In societies that lack procedure for peaceful power transfer—which was nearly everyone in the 8th century—it’s important to move fast to cement your new power. It’s even better for the people, who probably have little contact with the rulers. If you leave things uncertain, there will be civil war, and that’s bad for everyone, but most of all for the poor sods whose farms get trashed while their sons are sent out to die. Somebody has to die; it will be a strategic few or a randomly-chosen many. All this throat-clearing leads up to the next step for the Abbasids: killing the Umayyads.

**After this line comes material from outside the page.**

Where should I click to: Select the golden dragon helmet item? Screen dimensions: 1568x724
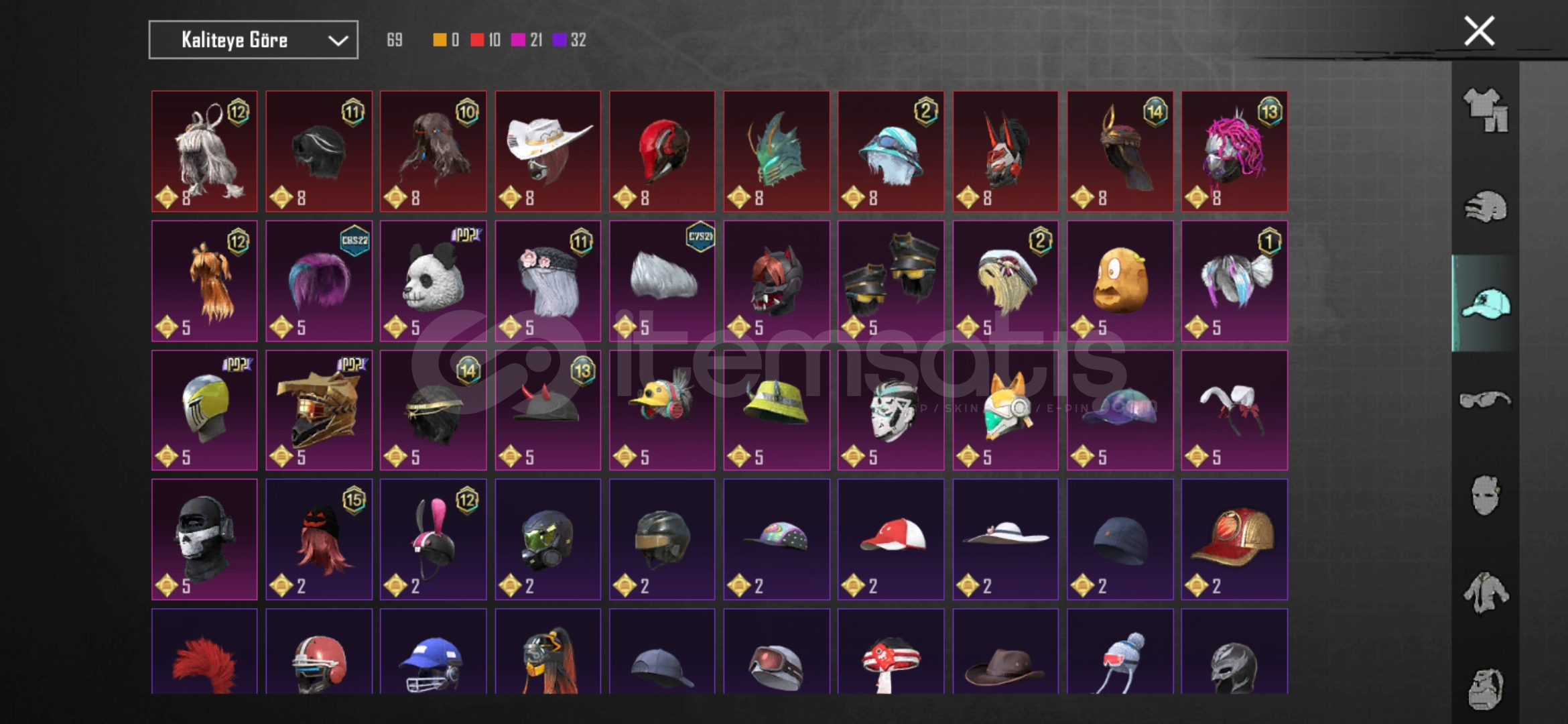(x=319, y=410)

The wealthy families of the top Umayyad princes lived in isolated but well-known places. The cities may have been sweating on the riverbank or plain, but the houses of the rich have always been located in the cool hills near a fast-moving creek or artesian spring. An Umayyad palace was a place of palm trees, fountains, grass and flowers. The children grew up riding horses and swimming in safe pools, learning the education tools of ruling. They lived in tents that sentimentally reminded former nomads of the old life but actually had many luxuries.

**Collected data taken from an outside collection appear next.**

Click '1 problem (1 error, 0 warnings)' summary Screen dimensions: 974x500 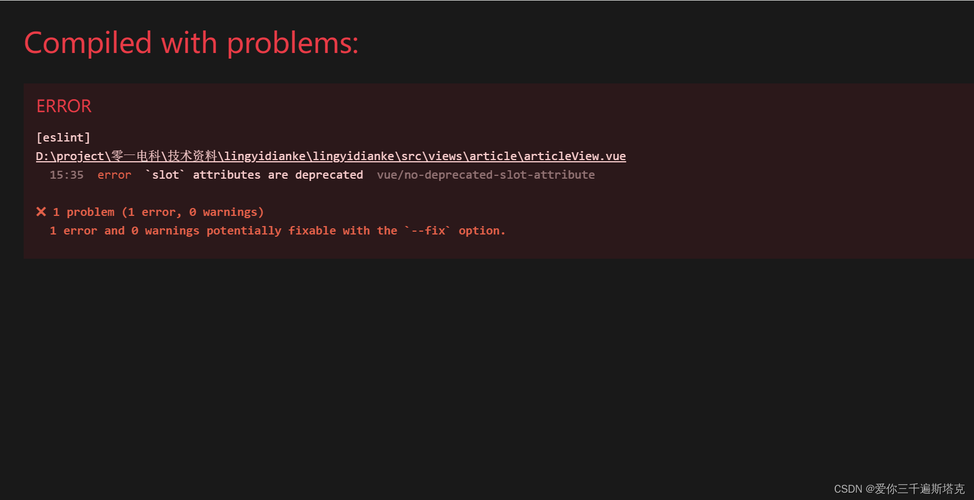coord(158,212)
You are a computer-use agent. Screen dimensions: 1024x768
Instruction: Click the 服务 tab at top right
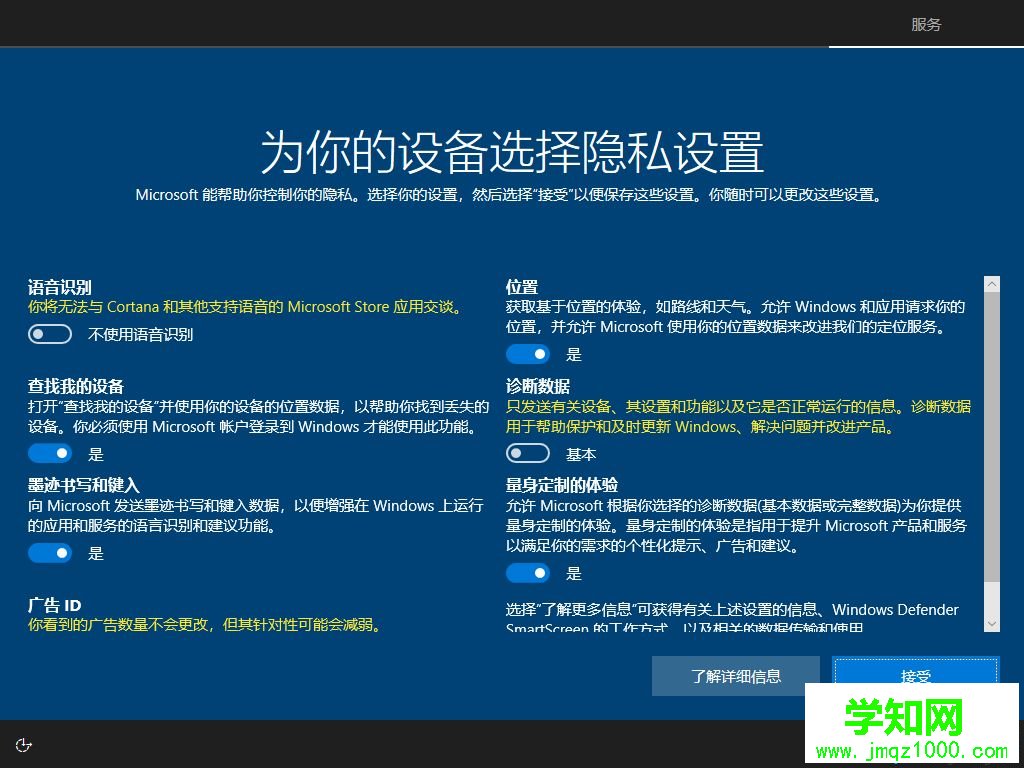click(x=926, y=24)
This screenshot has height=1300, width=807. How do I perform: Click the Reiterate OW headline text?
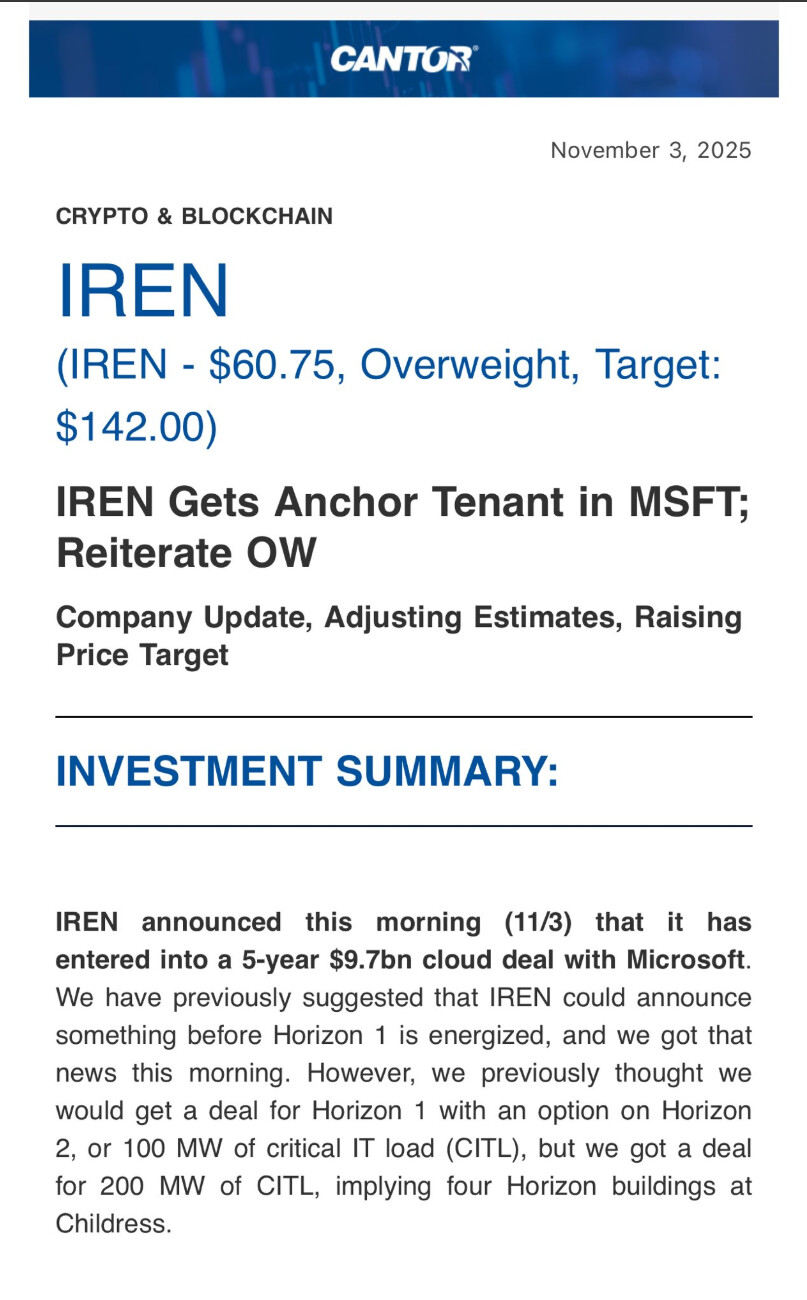tap(186, 552)
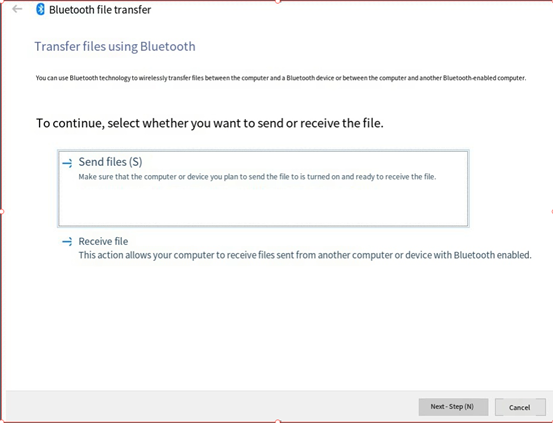The image size is (553, 423).
Task: Choose the Receive file option
Action: coord(296,248)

When the Abbasids secured Damascus, a detachment of men rode fast to the main collection of country houses to the north, near al-Resafa. Without warning, they invaded the tents and began killing. Any child who survived, especially a boy, could be used as the figurehead of a future counter-revolution and civil war.
Two brothers, one aged 20, the other a bit younger, were on the outskirts of the compound with the four-year-old son of the older brother. With a servant named Bedr, and maybe with some of their sisters, they broke away from the compound and ran. They fled to a village on the Euphrates riverbank, where some people hid them. But their absence was noticed, and their flight was tracked.
A squad of soldiers came to the village to search for them. Escape was high risk, but the brothers decided to leave the child behind (amazingly, he survived) and try to swim the river. The older brother and the servant crossed the river, but the younger brother grew tired and was persuaded to turn back. The pursuers were shouting to them, “Come back! We will spare your lives!” Of course, they didn’t, so the younger brother died. But the two who came out on the other side continued to run.
Prince Abd al-Rahman and his servant Bedr successfully dodged Abbasid search parties for weeks. They made their way back across the Euphrates River, through Syria and Israel, southward into Egypt. Doubtless it was dangerous and terribly uncomfortable, as they must have hid in the bush or desert for days at a time with little to eat, traveling by night, going from hut to hut never knowing if they would be betrayed, trying not to be recognized.
Abd al-Rahman had a definite goal in his mind. Although a grandson of Caliph Hisham, he was the son of a Berber woman, probably a high-ranking slave sent from North Africa by Musa ibn Nusayr. She had spoken Berber/Amazigh language to her son, although of course he spoke Arabic with the rest of the family. Abd al-Rahman was making a beeline for the land of his mother’s tribe, to claim her name and raise his own army.